A poster for Swedish Flag Day from 1916
A poster for the first Flag Day in 1916 (Photo from Nordiska Museum)

In 1916 Hazelius's idea was officially adopted and 6 June became Swedish Flag Day in recognition of the fact that Sweden had acquired its own flag, following the dissolution of the union with Norway in 1905.

When did it become a National Day?

In 1983 it changed from being a Flag Day to a National Day.

Is it a röd dag?

Yes although it was only in 2004 that the Swedish Riksdag (Parliament) voted to make it a röd dag (red day/public holiday).

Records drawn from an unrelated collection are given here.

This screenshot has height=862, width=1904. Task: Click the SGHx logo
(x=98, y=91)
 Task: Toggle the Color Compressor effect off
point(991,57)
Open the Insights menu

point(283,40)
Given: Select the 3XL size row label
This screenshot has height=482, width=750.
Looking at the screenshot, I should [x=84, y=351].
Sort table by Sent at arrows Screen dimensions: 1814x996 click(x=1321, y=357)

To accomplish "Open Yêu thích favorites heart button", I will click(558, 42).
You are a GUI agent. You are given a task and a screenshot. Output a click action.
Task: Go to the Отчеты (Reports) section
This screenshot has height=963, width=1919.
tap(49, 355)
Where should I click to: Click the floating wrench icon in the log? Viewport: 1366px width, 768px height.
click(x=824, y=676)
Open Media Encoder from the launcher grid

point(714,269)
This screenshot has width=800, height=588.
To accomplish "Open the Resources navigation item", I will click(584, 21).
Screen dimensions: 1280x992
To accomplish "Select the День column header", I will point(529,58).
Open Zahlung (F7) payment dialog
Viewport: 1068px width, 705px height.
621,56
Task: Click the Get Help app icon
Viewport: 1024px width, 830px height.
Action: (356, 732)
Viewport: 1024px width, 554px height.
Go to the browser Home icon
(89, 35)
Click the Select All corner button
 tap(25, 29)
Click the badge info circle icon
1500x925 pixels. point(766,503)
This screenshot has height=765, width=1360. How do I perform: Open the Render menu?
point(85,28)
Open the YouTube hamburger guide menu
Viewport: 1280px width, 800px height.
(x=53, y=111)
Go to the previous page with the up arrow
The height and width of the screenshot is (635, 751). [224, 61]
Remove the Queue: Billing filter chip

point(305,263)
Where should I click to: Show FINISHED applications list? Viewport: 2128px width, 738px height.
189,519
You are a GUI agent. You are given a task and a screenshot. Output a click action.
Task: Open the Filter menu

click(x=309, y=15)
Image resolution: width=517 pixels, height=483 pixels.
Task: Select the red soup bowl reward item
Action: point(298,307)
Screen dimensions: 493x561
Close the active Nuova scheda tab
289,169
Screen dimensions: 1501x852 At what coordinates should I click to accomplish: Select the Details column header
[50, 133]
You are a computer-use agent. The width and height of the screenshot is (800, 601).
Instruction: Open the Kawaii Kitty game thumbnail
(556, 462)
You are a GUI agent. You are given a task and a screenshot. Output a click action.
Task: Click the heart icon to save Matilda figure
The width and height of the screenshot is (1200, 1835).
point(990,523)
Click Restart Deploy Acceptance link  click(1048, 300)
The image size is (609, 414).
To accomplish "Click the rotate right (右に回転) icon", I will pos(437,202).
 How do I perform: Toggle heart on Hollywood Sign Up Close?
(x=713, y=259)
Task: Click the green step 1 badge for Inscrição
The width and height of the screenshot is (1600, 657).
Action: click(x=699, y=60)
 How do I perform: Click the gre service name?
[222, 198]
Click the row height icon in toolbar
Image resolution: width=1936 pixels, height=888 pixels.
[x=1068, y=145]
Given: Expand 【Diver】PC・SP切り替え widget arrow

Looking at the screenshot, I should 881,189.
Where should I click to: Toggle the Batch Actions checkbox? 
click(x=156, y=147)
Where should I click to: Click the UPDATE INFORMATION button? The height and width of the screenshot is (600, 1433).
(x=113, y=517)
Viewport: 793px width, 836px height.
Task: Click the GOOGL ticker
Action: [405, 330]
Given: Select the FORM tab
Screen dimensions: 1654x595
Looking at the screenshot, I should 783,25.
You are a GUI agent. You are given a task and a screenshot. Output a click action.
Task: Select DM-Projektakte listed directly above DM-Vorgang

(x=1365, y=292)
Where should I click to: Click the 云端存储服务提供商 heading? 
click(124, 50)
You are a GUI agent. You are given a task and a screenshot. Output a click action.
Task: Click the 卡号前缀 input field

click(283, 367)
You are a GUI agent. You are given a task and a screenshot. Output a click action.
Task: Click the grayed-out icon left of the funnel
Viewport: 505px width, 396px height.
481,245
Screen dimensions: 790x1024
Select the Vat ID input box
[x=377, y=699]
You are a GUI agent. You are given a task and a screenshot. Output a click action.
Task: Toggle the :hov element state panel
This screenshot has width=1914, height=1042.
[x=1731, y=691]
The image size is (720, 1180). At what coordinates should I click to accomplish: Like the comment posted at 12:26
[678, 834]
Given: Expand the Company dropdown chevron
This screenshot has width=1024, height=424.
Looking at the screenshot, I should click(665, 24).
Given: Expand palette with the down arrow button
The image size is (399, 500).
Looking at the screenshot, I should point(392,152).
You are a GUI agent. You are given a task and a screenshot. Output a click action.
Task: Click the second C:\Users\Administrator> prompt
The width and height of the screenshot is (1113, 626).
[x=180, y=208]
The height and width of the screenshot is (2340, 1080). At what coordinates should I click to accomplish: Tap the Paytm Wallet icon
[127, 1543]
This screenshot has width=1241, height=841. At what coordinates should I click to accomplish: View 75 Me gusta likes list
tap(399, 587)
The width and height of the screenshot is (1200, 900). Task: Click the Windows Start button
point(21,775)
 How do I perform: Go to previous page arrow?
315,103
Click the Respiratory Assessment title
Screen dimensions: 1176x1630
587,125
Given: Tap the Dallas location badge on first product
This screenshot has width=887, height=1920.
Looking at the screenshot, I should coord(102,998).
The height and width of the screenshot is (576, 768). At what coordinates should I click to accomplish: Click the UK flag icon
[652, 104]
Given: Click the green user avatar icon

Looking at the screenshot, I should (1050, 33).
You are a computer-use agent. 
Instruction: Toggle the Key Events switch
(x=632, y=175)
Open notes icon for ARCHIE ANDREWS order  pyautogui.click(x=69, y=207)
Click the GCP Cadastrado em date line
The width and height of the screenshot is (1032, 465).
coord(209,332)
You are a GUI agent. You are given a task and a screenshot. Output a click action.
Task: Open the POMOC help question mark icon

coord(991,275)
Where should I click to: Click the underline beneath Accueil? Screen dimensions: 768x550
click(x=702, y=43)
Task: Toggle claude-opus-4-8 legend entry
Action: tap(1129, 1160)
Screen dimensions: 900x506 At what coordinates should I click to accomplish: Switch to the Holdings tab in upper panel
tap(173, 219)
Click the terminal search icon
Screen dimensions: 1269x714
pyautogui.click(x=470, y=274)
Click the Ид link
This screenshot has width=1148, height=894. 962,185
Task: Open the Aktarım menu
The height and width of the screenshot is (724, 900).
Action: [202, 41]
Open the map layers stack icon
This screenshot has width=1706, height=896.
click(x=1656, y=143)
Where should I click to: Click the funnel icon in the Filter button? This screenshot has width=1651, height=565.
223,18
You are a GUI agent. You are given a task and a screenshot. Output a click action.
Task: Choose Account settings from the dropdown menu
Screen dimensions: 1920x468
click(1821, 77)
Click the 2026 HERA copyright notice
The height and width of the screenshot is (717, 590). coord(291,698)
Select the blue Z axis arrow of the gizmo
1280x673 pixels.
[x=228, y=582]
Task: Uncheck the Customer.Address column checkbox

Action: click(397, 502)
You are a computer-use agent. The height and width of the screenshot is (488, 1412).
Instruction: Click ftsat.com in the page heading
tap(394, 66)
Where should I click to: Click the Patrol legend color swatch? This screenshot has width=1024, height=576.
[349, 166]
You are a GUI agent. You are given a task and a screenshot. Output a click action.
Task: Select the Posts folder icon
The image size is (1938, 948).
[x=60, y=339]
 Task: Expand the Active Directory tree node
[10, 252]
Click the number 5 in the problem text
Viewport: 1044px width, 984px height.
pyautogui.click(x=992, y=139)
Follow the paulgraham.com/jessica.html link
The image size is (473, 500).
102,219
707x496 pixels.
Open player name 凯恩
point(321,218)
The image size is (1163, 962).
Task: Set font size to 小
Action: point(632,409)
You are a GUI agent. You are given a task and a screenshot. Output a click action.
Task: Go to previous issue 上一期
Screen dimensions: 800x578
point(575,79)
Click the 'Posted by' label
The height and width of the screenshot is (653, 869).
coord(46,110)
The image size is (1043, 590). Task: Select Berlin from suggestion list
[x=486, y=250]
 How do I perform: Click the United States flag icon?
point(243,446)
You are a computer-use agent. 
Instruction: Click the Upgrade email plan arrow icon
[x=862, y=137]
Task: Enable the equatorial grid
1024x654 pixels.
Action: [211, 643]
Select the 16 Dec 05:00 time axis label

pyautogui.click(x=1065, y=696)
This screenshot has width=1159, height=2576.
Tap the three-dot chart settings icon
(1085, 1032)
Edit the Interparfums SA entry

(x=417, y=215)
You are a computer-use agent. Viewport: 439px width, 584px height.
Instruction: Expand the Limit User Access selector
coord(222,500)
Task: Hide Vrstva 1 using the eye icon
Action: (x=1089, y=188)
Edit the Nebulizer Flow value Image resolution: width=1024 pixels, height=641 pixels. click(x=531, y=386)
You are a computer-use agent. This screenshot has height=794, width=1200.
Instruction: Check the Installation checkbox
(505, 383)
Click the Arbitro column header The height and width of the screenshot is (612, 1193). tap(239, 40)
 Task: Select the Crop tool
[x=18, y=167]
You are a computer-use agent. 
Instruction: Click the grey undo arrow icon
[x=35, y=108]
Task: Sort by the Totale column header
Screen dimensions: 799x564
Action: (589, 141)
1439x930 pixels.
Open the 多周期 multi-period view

Are Swedes very patriotic?

National Day in Sweden as seen by an official Swedish website

This is a sensitive issue. Swedes don't want to be thought of as racist or xenophobic so they are wary of describing themselves as patriotic. The official website (sweden.se), says that Swedes are "not known for displaying their national pride". It's a sentiment that many Swedes would support. But in my experience Swedes are very patriotic. And that is a good thing. And that doesn't mean that they are racist of xenophobic.

Face-painting kings

Swedish football fans
Swedish football fans during Euro 2008. (Photo from The Guardian)

Proof that Swedes are patriotic comes from the fact that so many Swedes are keen to cover themselves in paint in their national colours. Old or young, male or female, few Swedes can go to an international football match to support their country without some face paint.

Swedish football fans
Photo from www.svenskafans.com

Any idea that Swedes are reticent about displaying their nationality is soon dispelled when you see Swedes at international football tournaments or during the Eurovision Song Contest! There is always a sea of yellow and blue!

Flag poles everywhere

Swedish flags fluttering in the breeze
Photo: pixphoto

In Sweden you are never far away from a flag. In the UK only public buildings normally have flag poles, but many Swedes have flag poles in their gardens. It is not an indication of any political allegiance, simply a statement of the fact that they are proud to be Swedish.

So what happens on Nationaldagen?

Princess Estelle on National Day
Princess Estelle wearing a traditional costume on Nationaldagen (Photo: www.kungahuset.se)

The main ceremony on nationaldagen is led by the Royal Family and takes place at Skansen. The Swedish flag is run up a mast and then children in traditional peasant costumes present the King and Queen with bouquets of summer flowers, often in yellow and blue!

Most large towns have a ceremony for Nationaldagen, such as the one at Olaiparken in Norrköping shown at the top of the page. (Norrköping is an attractive city about 140 km (85 miles) south west of Stockholm.)

These days special ceremonies welcoming new Swedish citizens are also held around the country on nationaldagen.

Is there any special food served on nationaldagen?

Elderflower cordial with bubbly

No! Early June is a time of unpredictable weather and so Swedes tend to choose something appropriate for the weather. Most will be hoping to spend the day outdoors and to enjoy a picnic or a barbecue.

If the weather has been good the elderflowers might have been early enough for Swedes to celebrate with some homemade fläderblomssaft (elderflower cordial/syrup) topped-up with some bubbly.

Strawberry cream cake

Swedes love strawberries and so nationaldagen provides a good excuse for indulging in a wonderful strawberry cream cake. More…

But whatever they serve, most Swedes will pop a yellow and blue flag into it somewhere!